Actually, the use of GPS is probably one of hte main reasons that location are so inaccurate. GPS can result in errors of up to about 50m, whereas current mapping tends to be within about 3m. Most of the NaPTAN stop locations that I have fixed are within the GPS error bounds (although there are cases where stops have moved).

More generally though, I think you need to look at https://lists.openstreetmap.org/pipermail/talk-gb/ where you can get the general mood on mechanical imports. I think you will also find NaPTAN being used as evidence against allowing them.

The ohter thing that will be required is that someone volunteers their time to do the work. Things get done on OSM as a result of initiatives by volunteers, and, unless a relevant volunteer is reading this, no-one here will really know if anyone intends to do it. In this case, to even stand a chance, the volunteer needs to be able to guarantee long term support, not just a one off import.

Because of the automated ticket machines the GPS has to be far more accurate than 50m, 2-3m is typical. i have streams of GPS data that are very accurate. Think about Uber displaying the taxi on its way to you and that is done with a mobile phone GPS, the GPS on buses are dedicated units. Having said that I’m sure there is some ‘troubled’ data out there!

I will def look up the talk-gb list, but re: import and duplicate checking I could write a system that would automate a regular import and also a ‘submission of revisions’ process no problem. This would reduce the stress on volunteers.

I was confusing metres and feet, so my figures were about three times too high. I just took out my Galaxy GT-S5360 and got CEPs bouncing between 33 and 49 feet and starting at 115 feet, even though there were a lot of satellites in view. I don’t think it ever reports less than 15 feet.

If you are consistently getting 1 or 2 metre CEPs you are either using professional or military receivers, or the data is being augmented by copyright sources, e.g., unless you are careful, Apple devices will snap to the nearest road and Android devices will use their proprietary database of WiFi SSID locations.

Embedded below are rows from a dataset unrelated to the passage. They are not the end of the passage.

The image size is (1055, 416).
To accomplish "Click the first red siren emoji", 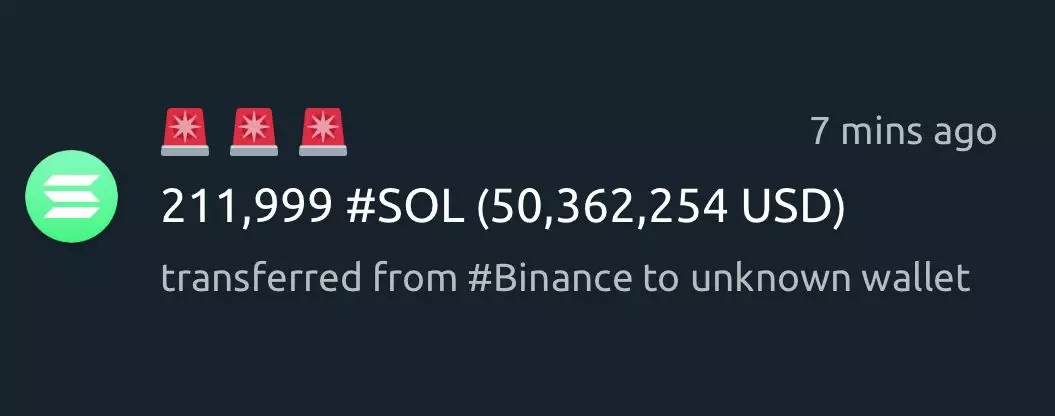I will 185,131.
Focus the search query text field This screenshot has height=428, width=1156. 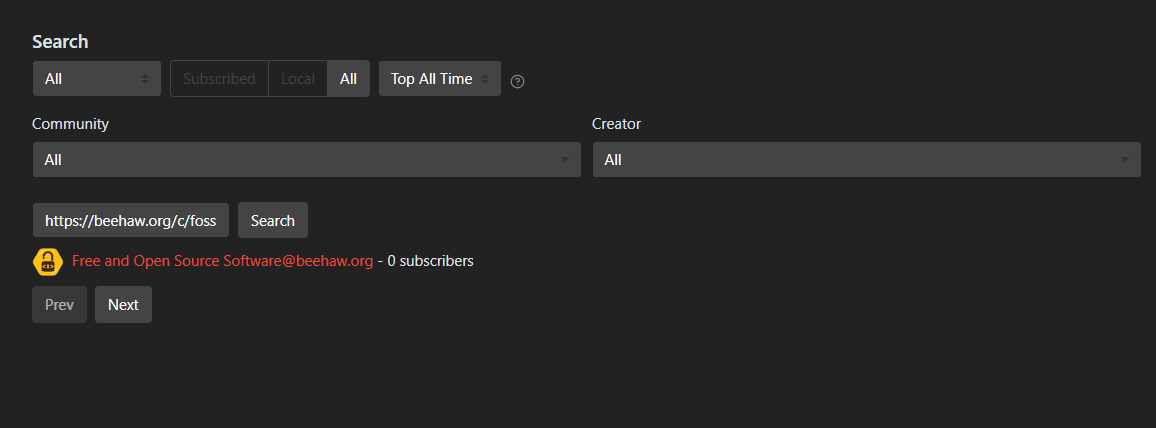(131, 220)
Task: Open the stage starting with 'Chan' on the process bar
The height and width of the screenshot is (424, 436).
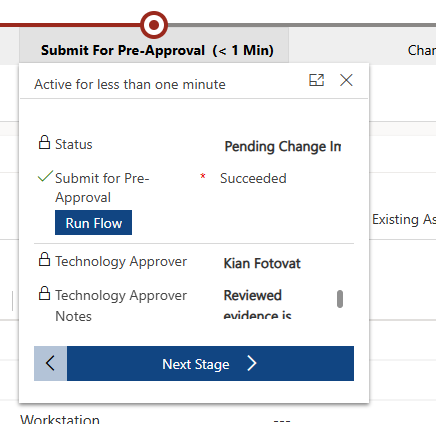Action: coord(421,50)
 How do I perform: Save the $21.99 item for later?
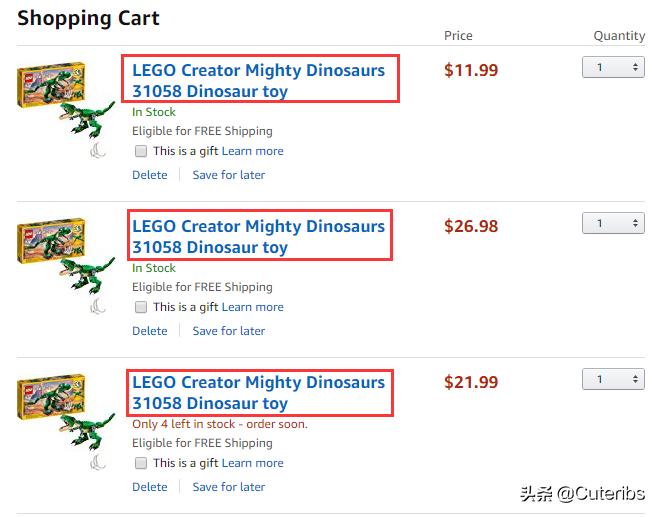point(229,487)
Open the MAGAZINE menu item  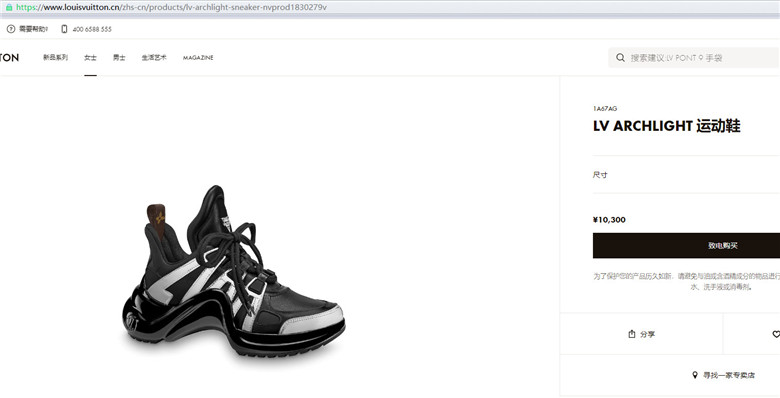[198, 58]
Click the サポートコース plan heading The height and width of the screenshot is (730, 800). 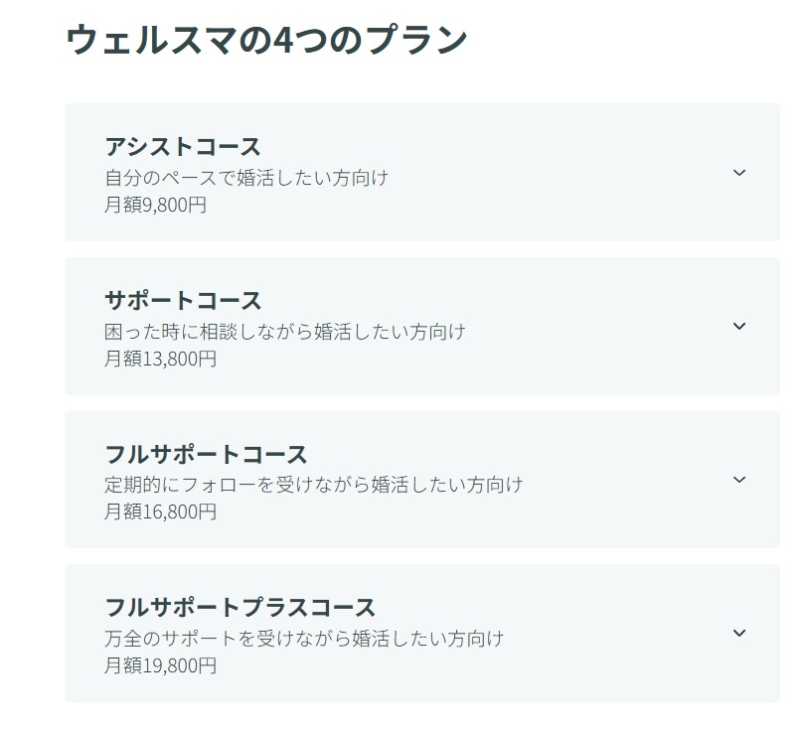click(x=183, y=300)
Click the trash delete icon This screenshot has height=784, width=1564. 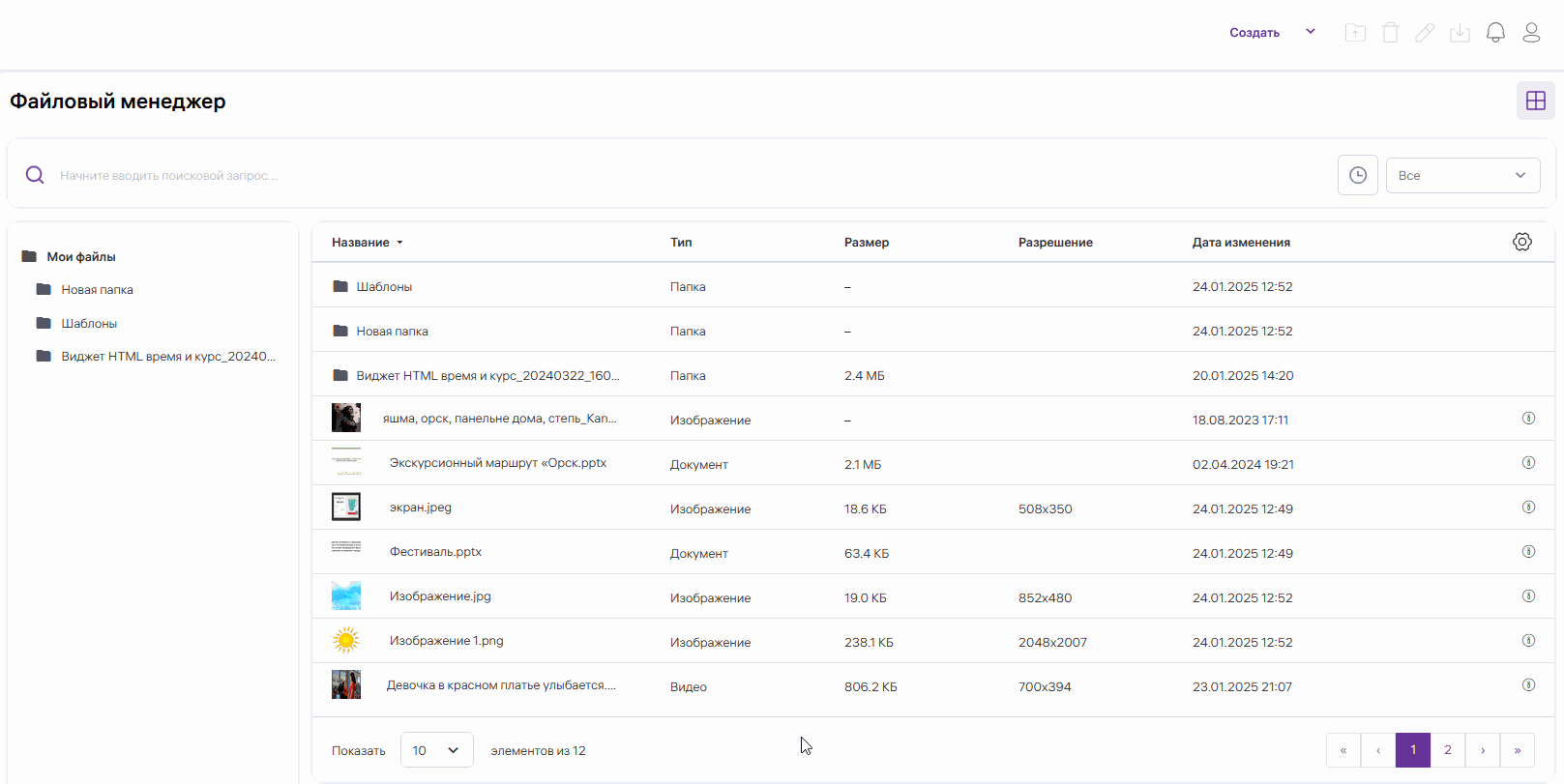point(1390,33)
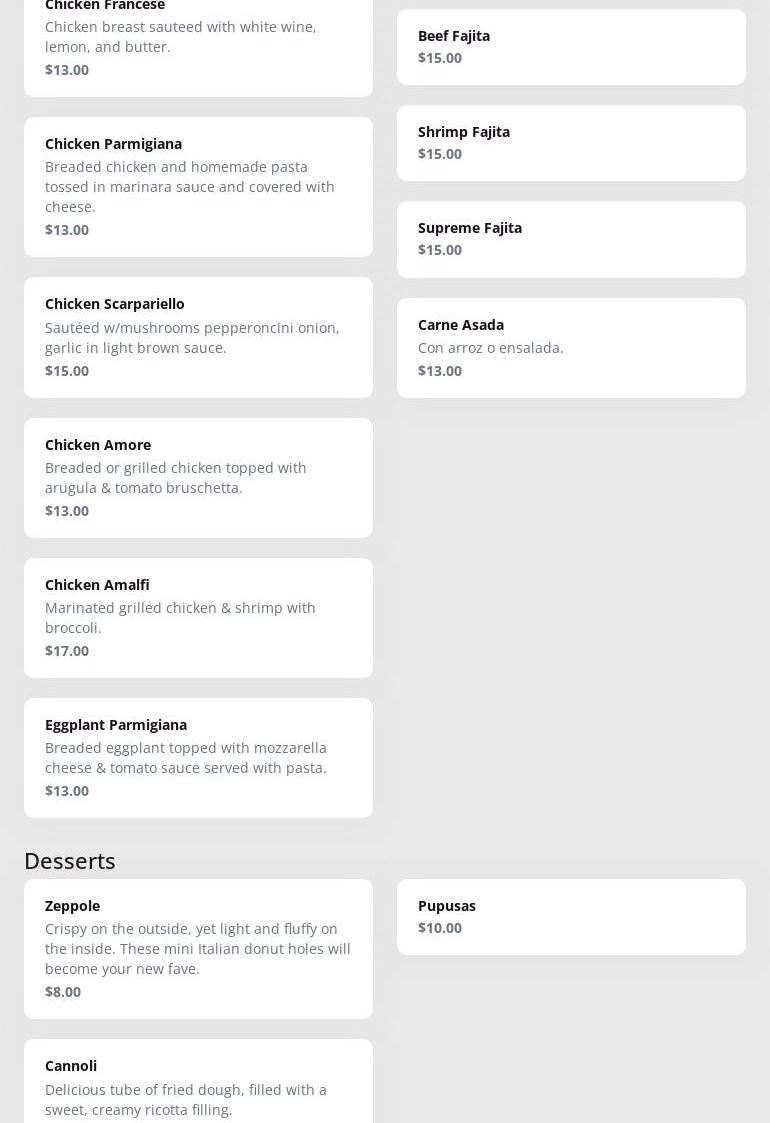The image size is (770, 1123).
Task: Open the Chicken Amalfi item
Action: (x=198, y=617)
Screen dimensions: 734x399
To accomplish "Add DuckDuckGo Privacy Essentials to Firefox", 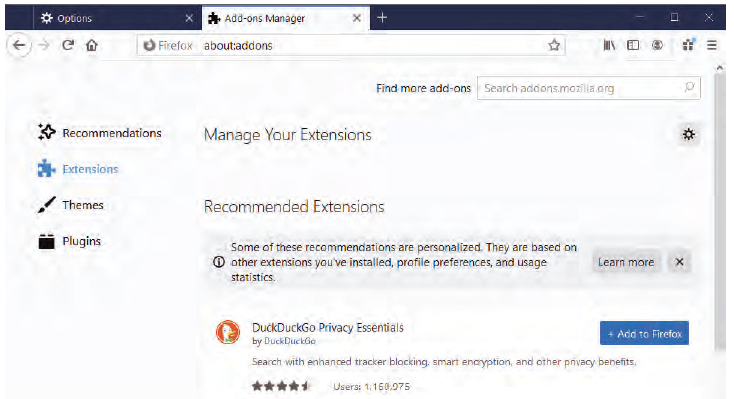I will pyautogui.click(x=644, y=333).
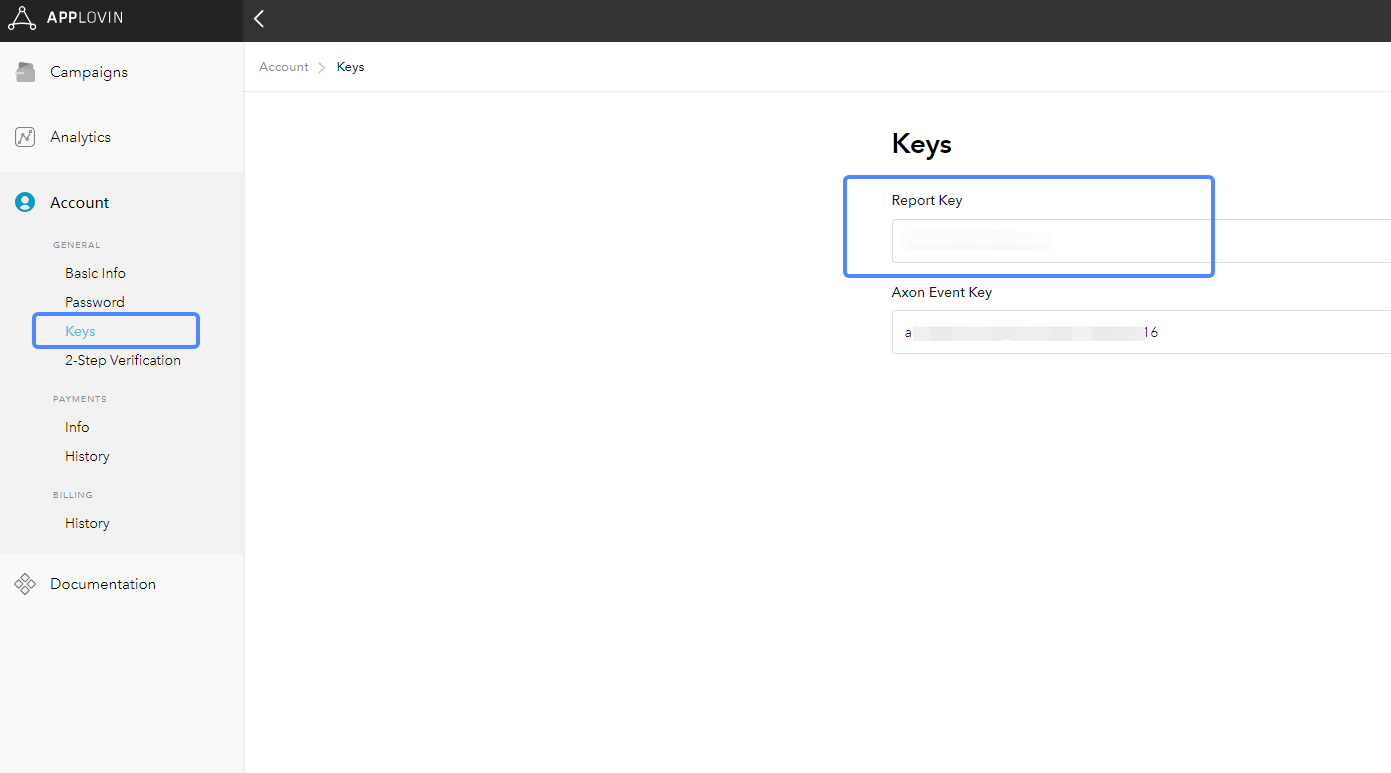Click the Account breadcrumb link
This screenshot has height=773, width=1391.
click(x=283, y=66)
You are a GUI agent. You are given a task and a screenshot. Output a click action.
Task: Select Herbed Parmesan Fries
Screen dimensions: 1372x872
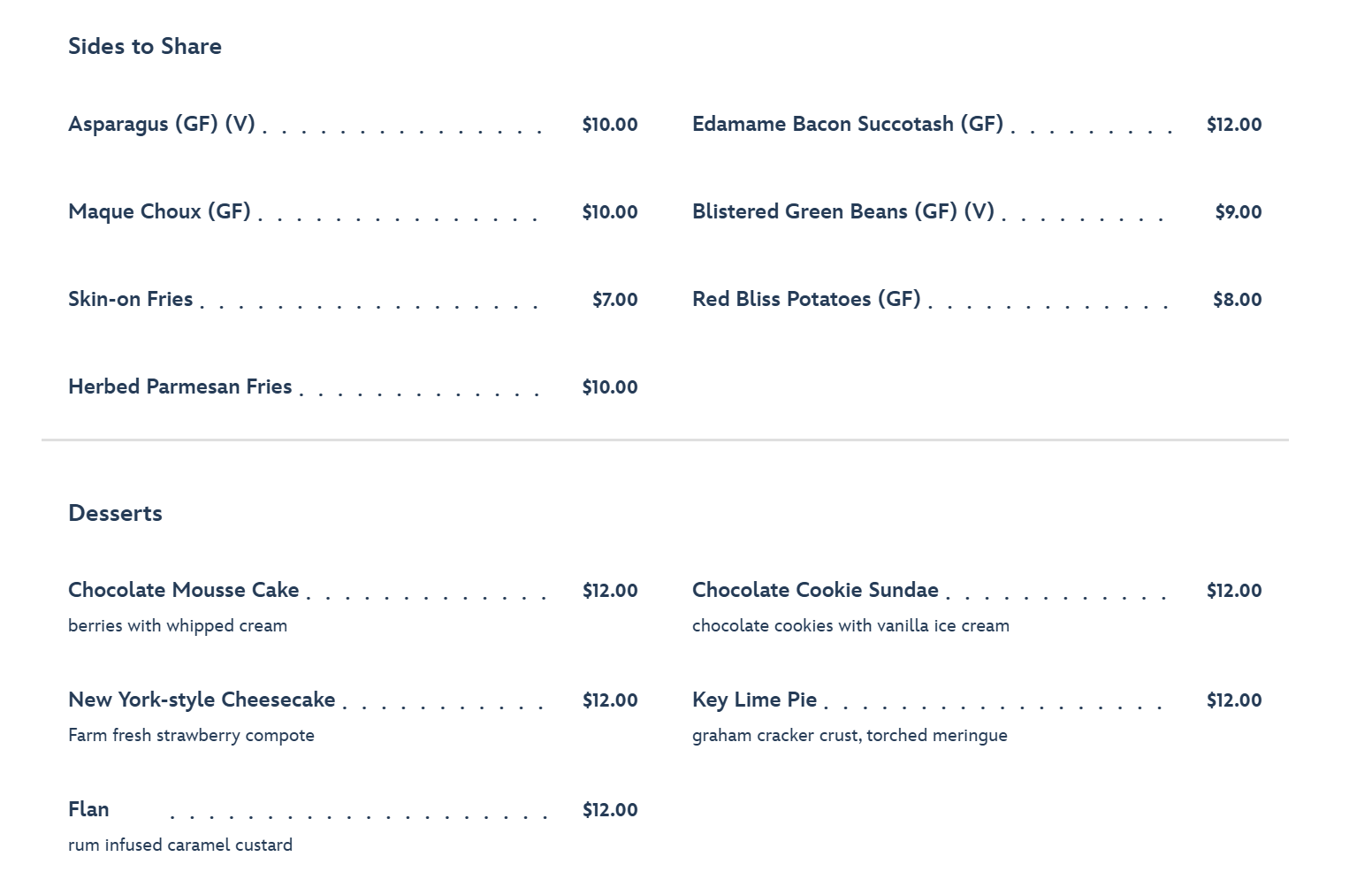tap(180, 386)
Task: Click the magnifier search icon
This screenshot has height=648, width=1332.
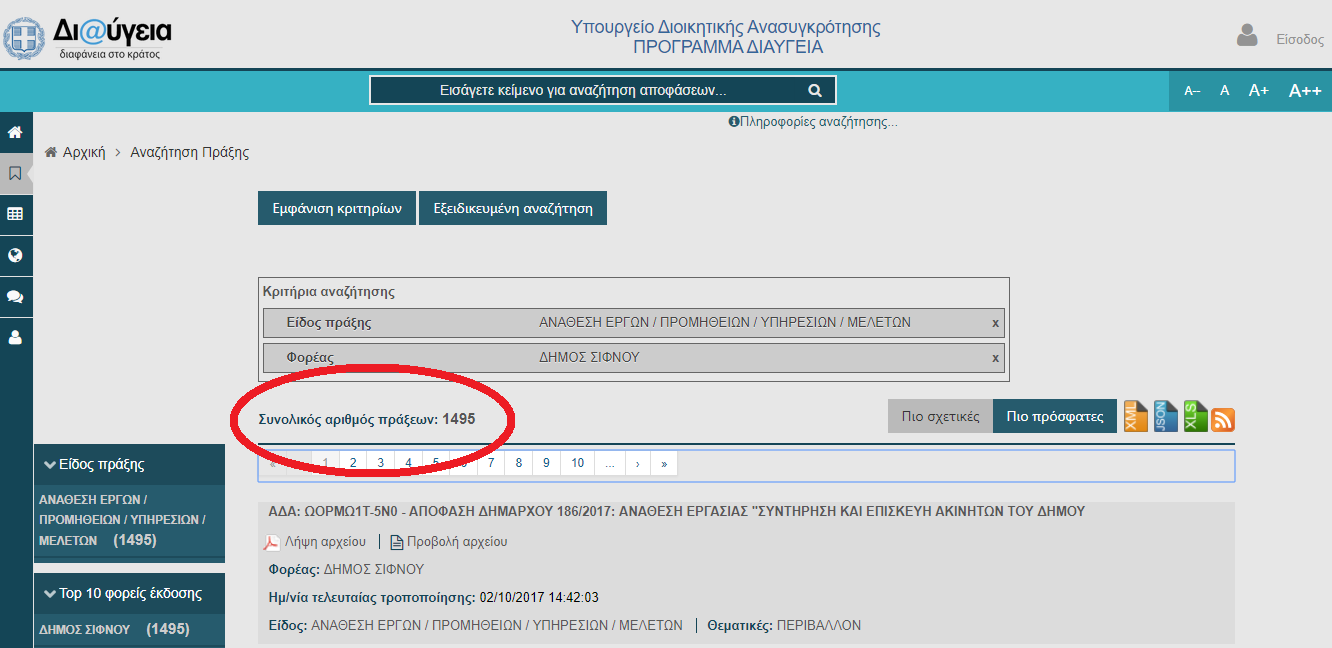Action: click(x=815, y=90)
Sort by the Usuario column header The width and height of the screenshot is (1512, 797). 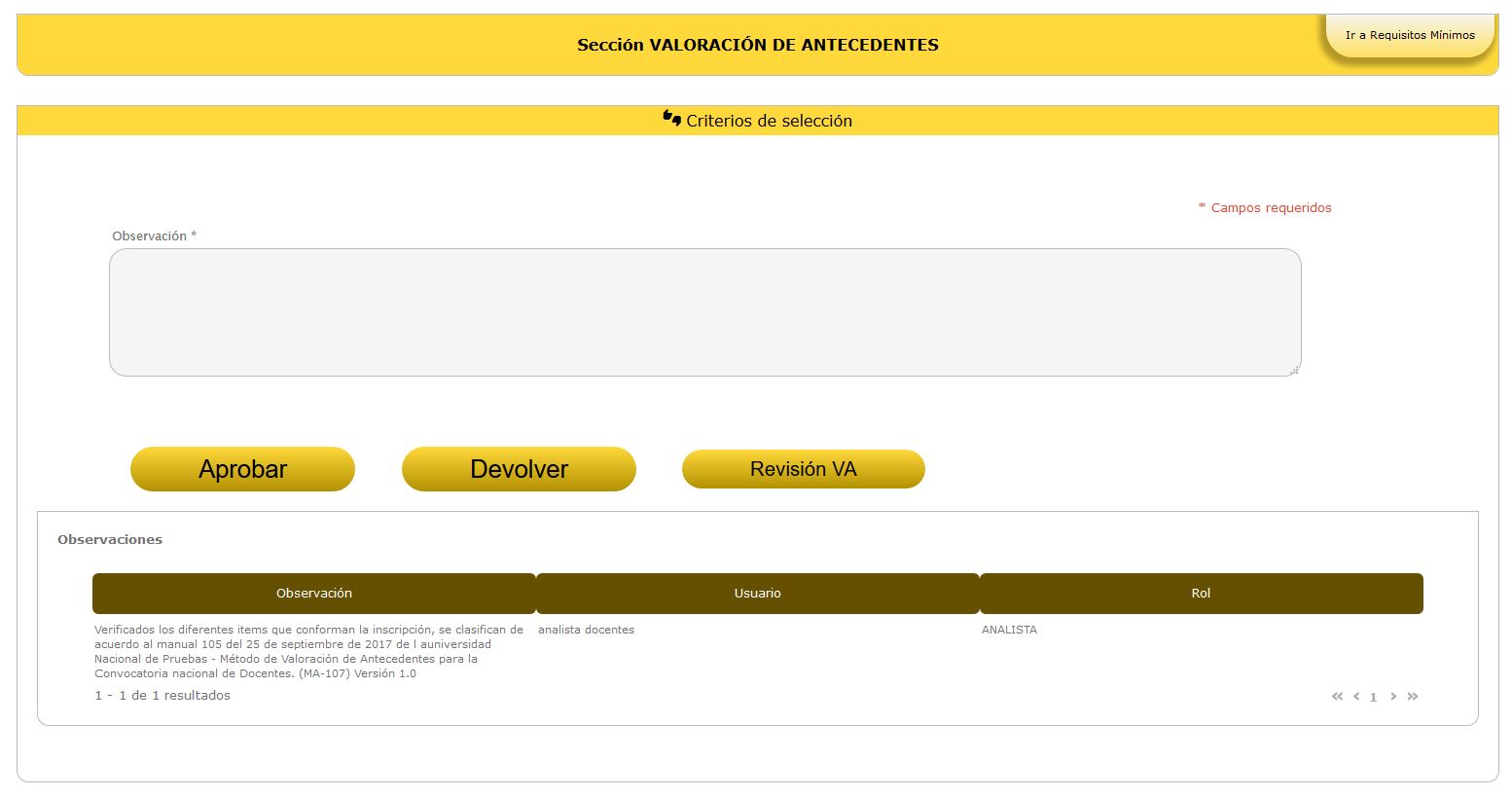click(x=757, y=594)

If you are measuring bus stop locations from a bus, you are not going to time things for the best satellite coverage, considering local shadowing, so you can expect quite a few to have rather large CEPs. There would be no value in a bus using anything but the cheapest GPS module.

A quick search suggests that the GPS CEP is at the 50 pecentile level, so half the measurements will exceed the CEP value.

Incidentally, even if they used OS maps, they would have errrors of several metres in some places.

Yes, for sure there is an accuracy issue with GPS full stop because the miiltary like to keep the very accurate stuff for themselves. The accuracy I have is in comparison to the Naptan lat/long which is plotted using similar equipment (or sometimes the same equipment)

Note the data I have is from the GPS on the buses, it is more accurate than a phone. The reason the buses need a fairly decent (not expensive) GPS is that the ticket machines now use GPS to set the start stop automatically, so that only the destination needs to be entered by the driver. Stops can often be very close to each other.

Having said that, there definitely needs to be an acceptance that there is a limit to how accurate the data can be and there will always be times when changes have to be manually made (i suggest they are sent to Traveline so the source data Naptan can be updated). e.g. it may be necessary to move a stop to the correct side of a junction.